Suddenly I have a whole raft of speaking engagements coming up—talking to the East Coast’s appellate and federal judges and lawyers, to executives at the National League of Cities conference, and to other conferences in Miami and California as well as also consulting on cases with one of my long-time clients.
And here I thought that was all over because I’m acting now!
I’m actually preparing to do the play I did Off Broadway in New York again at Shakespeare & Co.’s Studio Festival here in Lenox, MA on Labor Day. This is where they try out plays for next year’s season (!!) and you can imagine how that’s really occupying my mind.
Problem is—I am of two minds. I had to read 700 pages of depositions to prepare for my consulting work next week while I am re-studying and memorizing my script again to be book-free for the play’s performance. And these two minds don’t sit lightly in my head.
My consulting mind is outer-directed – looking, thinking, analyzing facts as presented by an expert witness. How can I help make him clearer, more credible, more persuasive? To make his points more swiftly to a jury that doesn’t listen anymore since email and texting? To keep within the parameters of trial law and also make him not be so defensive, so obstructive, so self-aggrandizing? So I’m all involved in analyzing why he does what he does and finding ways to reach into that place and turn him in a new direction with new understanding – something I’ve done many times before, an always demanding, consuming process.

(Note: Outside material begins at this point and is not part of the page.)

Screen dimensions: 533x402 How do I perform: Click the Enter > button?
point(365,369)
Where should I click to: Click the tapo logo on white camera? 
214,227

Yet my other mind – the acting one, the use-your-heart-and-soul one – is inner directed. Totally involved in my becoming another character. In my being what I want my witness to be – credible, clear, persuasive- reaching out to my audience to make them experience and identify with the woman I’m playing. To understand her, agonize with her, feel her almost be her. This work is so internal and self-focused while the other is so other- directed, so intent on understanding someone else and affecting his behavior—making him help his jury-audience not only get his message (which is quite technical and complex) but also like and respect him.
So—career transitions are not easy. The paths are diverse and crowded with demands and issues and striving and yes, concern about how well can I do the new while I sink back down into the comfort of the old one I know. But life is full of challenges and how lucky I am to be able to choose mine and to make the uphill climb a willing one, not one that was just thrust upon me. I’m so grateful and aware of that.